As exciting as the possibilities for AI are, the Internet will always be, well, the Internet. For all the users putting AI to worthy use, there are plenty of malicious individuals using AI to undress people in photos, create deepfakes, and make discriminatory content. The Anti-Defamation League investigated the most well-known large language models and ranked them according to their ability to screen for antisemitic tropes. Claude and ChatGPT lead the way, while Grok struggled, landing well behind China’s DeepSeek AI.
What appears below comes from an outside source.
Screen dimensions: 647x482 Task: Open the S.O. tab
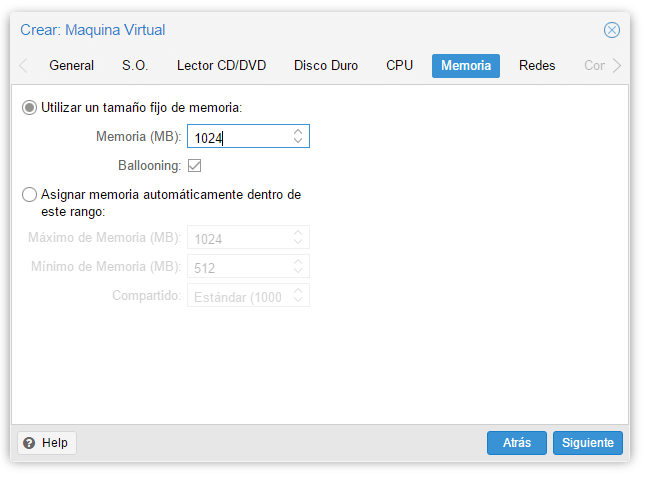click(x=135, y=66)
The ADL’s investigation, conducted between August and October of 2025, assessed each LLM’s ability to detect user-submitted antisemitic content. It found that the type of communication made a difference: the AI models were proficient at identifying discriminatory or stereotype-heavy content when it appeared in survey questions. Document summaries, on the other hand, provided a bigger challenge.
Credit: ADL
The LLMs also had mixed results across different types of problematic material. According to the ADL, the AI models had trouble catching extremist content, but were better at spotting “anti-Jewish tropes.” They were worse at catching anti-Zionist material. In the end, though, the ADL found that all of the AI models have room for improvement.
Anthropic’s Claude LLM outperformed all five competitors, achieving an overall performance score of 80. OpenAI’s ChatGPT came in second place with a score of 57, followed by DeepSeek (50), Gemini (49), Llama (31), and Grok (21).
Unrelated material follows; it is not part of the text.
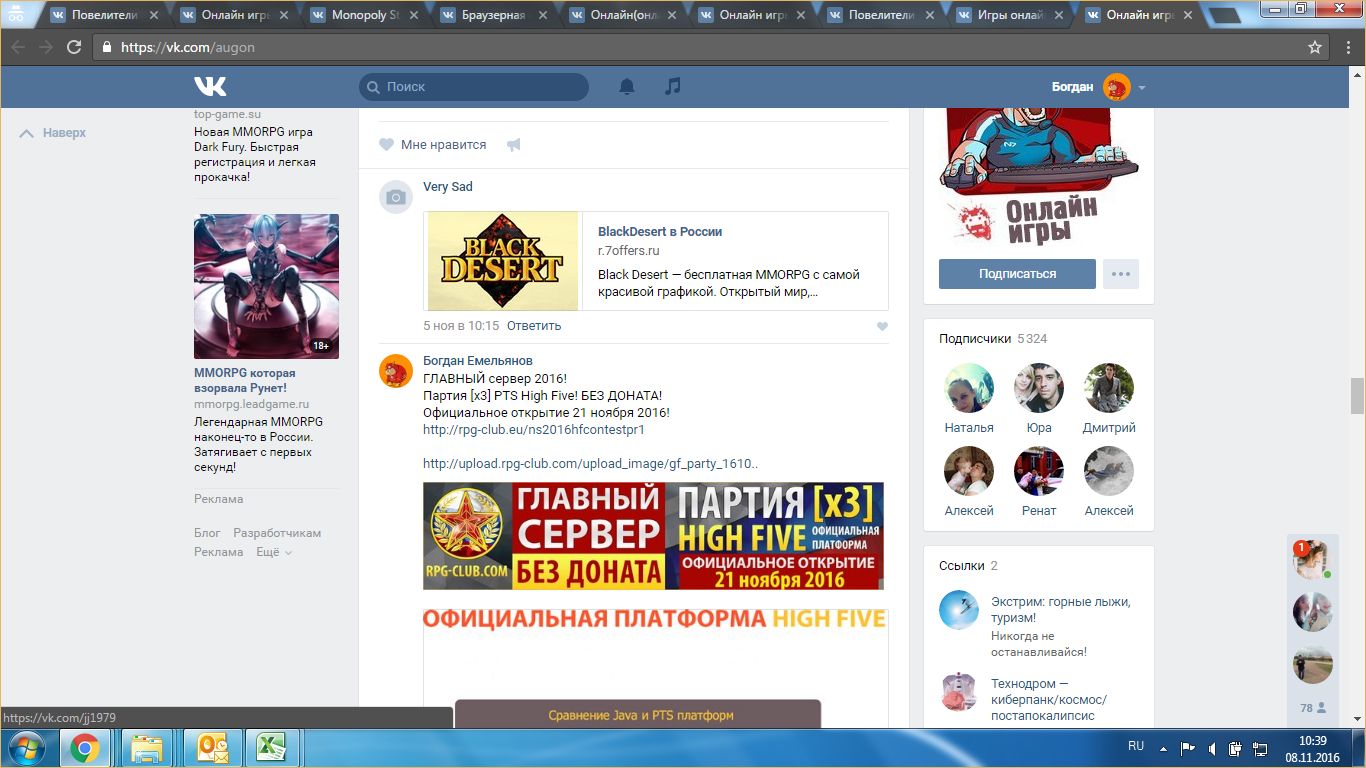The width and height of the screenshot is (1366, 768).
Task: Open the rpg-club.eu/ns2016hfcontestpr1 link
Action: click(x=533, y=430)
The result of this investigation is the ADL AI Index, which shows how the LLMs fared and how they compare. The ADL stressed that all six LLMs need improvement when it comes to recognizing antisemitic content.
“As people increasingly interact with LLMs, it is essential that these tools do not perpetuate hate and harm and have safeguards in place to effectively counter misuse,” the ADL wrote on its website.
Credit: ADL
It’s worth mentioning that the ADL’s investigation represents the state of these LLMs at a specific point in time—namely, the fall of 2025. The companies responsible for the AI models may have made improvements since then.
Over the summer, Grok 4 (developed by Elon Musk’s xAI) made headlines for both its high performance and its troubling loyalty to Elon Musk’s harmful views. The issue led xAI to make adjustments to mitigate the LLM’s behavior.